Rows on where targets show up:
>>>

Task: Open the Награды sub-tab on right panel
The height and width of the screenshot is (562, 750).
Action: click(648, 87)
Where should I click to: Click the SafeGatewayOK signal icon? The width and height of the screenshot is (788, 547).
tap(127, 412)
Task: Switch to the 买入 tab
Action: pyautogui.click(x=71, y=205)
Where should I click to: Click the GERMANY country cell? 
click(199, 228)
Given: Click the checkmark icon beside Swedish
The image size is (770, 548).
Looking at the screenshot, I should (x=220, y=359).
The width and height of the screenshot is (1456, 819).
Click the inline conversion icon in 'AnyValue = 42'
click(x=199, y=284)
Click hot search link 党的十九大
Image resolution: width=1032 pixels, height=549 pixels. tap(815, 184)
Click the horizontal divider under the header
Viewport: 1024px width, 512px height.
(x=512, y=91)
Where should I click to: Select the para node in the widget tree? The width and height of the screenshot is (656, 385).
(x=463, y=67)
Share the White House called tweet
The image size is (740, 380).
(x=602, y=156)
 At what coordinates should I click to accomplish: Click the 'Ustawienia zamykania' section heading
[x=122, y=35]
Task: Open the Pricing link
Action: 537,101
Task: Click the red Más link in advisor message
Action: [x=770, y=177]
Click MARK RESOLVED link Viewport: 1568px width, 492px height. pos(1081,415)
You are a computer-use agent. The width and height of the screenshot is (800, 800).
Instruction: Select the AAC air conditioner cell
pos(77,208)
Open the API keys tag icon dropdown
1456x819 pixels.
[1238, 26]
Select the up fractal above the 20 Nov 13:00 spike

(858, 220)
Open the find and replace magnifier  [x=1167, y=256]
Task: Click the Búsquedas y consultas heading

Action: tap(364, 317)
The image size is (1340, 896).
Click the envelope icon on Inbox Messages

<<<

▸ **INSTRUCTIONS TO FOLLOW**:
Can you rewrite the items above, swapping "Where should I click to" for "Where do I click to" each time it occurs and leaving everything else untouched?

▸ **RESULT OF THIS TASK**:
Task: Open the Награды sub-tab on right panel
The height and width of the screenshot is (562, 750).
Action: click(648, 87)
Where do I click to: Click the SafeGatewayOK signal icon? The width and height of the screenshot is (788, 547).
tap(127, 412)
Task: Switch to the 买入 tab
Action: pyautogui.click(x=71, y=205)
Where do I click to: Click the GERMANY country cell? 
click(199, 228)
Given: Click the checkmark icon beside Swedish
The image size is (770, 548).
Looking at the screenshot, I should (x=220, y=359).
The width and height of the screenshot is (1456, 819).
Click the inline conversion icon in 'AnyValue = 42'
click(x=199, y=284)
Click hot search link 党的十九大
Image resolution: width=1032 pixels, height=549 pixels. tap(815, 184)
Click the horizontal divider under the header
Viewport: 1024px width, 512px height.
(x=512, y=91)
Where do I click to: Select the para node in the widget tree? The width and height of the screenshot is (656, 385).
(x=463, y=67)
Share the White House called tweet
The image size is (740, 380).
(x=602, y=156)
 At what coordinates should I click to accomplish: Click the 'Ustawienia zamykania' section heading
[x=122, y=35]
Task: Open the Pricing link
Action: 537,101
Task: Click the red Más link in advisor message
Action: [x=770, y=177]
Click MARK RESOLVED link Viewport: 1568px width, 492px height. pos(1081,415)
You are a computer-use agent. The width and height of the screenshot is (800, 800).
Instruction: Select the AAC air conditioner cell
pos(77,208)
Open the API keys tag icon dropdown
1456x819 pixels.
[1238, 26]
Select the up fractal above the 20 Nov 13:00 spike

(858, 220)
Open the find and replace magnifier  [x=1167, y=256]
Task: Click the Búsquedas y consultas heading

Action: tap(364, 317)
The image size is (1340, 896).
Click the envelope icon on Inbox Messages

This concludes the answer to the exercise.